Every June, World Continence Week shines a spotlight on a health issue that affects millions globally, yet is often shrouded in silence — incontinence. Despite being common, many Malaysians feel too embarrassed to talk about bladder or bowel control problems, let alone seek help. This week is all about changing that. 

Let’s explore what incontinence is, why it matters, and how you or your loved ones can manage it with dignity and confidence.

 

What is Incontinence?

Incontinence is the involuntary loss of urine (urinary incontinence) or stool (faecal incontinence). It’s not a disease itself but rather a symptom of an underlying issue,  and it can affect anyone, regardless of age or gender.

 

Common Types of Urinary Incontinence

  • Stress Incontinence

Leakage happens when pressure is exerted on the bladder, such as during coughing, laughing, or lifting heavy objects. More common in women after childbirth or menopause.

  • Urge Incontinence (Overactive Bladder)

A sudden, intense urge to urinate, often followed by involuntary leakage. Common among older adults.

  • Overflow Incontinence

Frequent or constant dribbling due to a bladder that doesn’t empty completely — often affects men with prostate issues.

  • Functional Incontinence

Physical or cognitive impairments (e.g., arthritis, stroke or dementia) make it hard to reach the toilet in time.

 

How Common is Incontinence in Malaysia?

While exact figures in Malaysia are limited, global data suggests:

  • 1 in 4 women and
  • 1 in 10 men

will experience some form of incontinence in their lifetime.

With Malaysia’s ageing population and rising rates of obesity and diabetes — both key risk factors — it’s likely that incontinence is underreported and undertreated.

 

 

Why Don’t People Talk About It?

Stigma. Many associate incontinence with aging or loss of control, leading to shame, isolation, or even depression. But it’s important to understand:

Incontinence is not a normal part of aging, and it is treatable in most cases.

If you or someone you care for:

  • Wears pads frequently due to leakage
  • Avoids outings or travel due to fear of accidents
  • Wakes up multiple times at night to urinate
  • Experiences pain or burning while urinating

It’s time to see a doctor, urologist, or pharmacist. The earlier the intervention, the better the outcome.

 

Managing Incontinence: What Are the Options?

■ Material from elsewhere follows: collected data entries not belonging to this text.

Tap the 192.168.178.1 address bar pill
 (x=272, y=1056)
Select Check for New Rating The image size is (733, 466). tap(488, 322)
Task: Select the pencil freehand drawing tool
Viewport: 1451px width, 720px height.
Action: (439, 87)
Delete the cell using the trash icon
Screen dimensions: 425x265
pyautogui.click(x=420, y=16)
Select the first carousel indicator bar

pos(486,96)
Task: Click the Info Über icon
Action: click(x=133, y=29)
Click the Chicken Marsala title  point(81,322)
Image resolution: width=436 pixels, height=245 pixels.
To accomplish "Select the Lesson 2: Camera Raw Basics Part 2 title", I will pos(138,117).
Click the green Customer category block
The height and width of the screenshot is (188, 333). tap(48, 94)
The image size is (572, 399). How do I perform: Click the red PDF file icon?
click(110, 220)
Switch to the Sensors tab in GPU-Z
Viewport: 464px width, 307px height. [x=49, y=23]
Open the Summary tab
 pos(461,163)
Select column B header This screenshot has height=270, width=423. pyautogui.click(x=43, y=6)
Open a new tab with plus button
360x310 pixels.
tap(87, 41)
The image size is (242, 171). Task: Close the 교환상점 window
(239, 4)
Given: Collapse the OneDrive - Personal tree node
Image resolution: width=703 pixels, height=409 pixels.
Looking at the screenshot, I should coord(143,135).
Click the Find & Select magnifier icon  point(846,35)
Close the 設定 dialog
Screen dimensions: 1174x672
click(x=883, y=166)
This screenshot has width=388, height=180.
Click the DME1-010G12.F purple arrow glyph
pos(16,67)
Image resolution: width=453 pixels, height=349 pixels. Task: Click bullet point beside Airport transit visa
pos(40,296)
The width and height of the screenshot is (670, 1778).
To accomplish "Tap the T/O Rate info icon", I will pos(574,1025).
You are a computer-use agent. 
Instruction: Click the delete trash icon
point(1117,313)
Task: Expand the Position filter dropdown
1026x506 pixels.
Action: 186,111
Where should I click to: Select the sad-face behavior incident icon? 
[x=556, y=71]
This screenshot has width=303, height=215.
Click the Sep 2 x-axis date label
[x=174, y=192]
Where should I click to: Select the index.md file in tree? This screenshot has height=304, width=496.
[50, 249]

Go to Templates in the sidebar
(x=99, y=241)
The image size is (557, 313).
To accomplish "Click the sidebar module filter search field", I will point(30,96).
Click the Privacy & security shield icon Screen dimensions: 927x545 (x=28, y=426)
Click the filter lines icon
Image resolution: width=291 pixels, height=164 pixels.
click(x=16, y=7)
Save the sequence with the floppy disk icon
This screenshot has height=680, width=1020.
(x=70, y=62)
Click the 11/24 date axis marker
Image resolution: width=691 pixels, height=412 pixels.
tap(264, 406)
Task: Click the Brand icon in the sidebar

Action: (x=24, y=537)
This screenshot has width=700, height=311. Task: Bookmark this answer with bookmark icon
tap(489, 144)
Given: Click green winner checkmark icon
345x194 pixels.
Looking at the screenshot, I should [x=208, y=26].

  1. Lifestyle Adjustments
  • Limit caffeine, alcohol, and spicy food
  • Stay hydrated (but avoid overhydration)
  • Avoid constipation with a fiber-rich diet
  • Maintain a healthy weight
  1. Pelvic Floor Exercises (Kegel Exercises)

Strengthen the muscles that support bladder control

  1. Bladder Training

Retrain the bladder to hold urine longer with scheduled toilet trips

  1. Medications or Devices

Prescription drugs can relax bladder muscles

Devices like pessaries (for women) offer structural support

  1. Surgery

May be recommended in severe or treatment-resistant cases, especially for stress incontinence

 

Incontinence Isn’t Just a “Women’s Issue”. While often associated with postnatal or menopausal women, men experience it too, especially after prostate surgery. And children may also suffer from bedwetting or daytime accidents, which deserve attention and empathy, not shame.

Let’s not underestimate emotional well-being. Support groups, online communities, and even a simple, stigma-free conversation can ease the psychological burden of living with incontinence.

In Malaysia, more pharmacies, hospitals, and physiotherapy centres are beginning to offer continence support, but awareness remains key.

 

This World Continence Week, let’s:

Talk openly about incontinence

Educate compassionately - at home, in clinics, and in schools

Support holistically - physically, mentally, and socially

Because no one should suffer in silence.

If it’s not you, it’s likely someone you know who’s quietly dealing with incontinence. Let’s use this week not just to raise awareness, but to extend kindness, share resources, and promote treatment.

Together, we can break the taboo — one conversation at a time.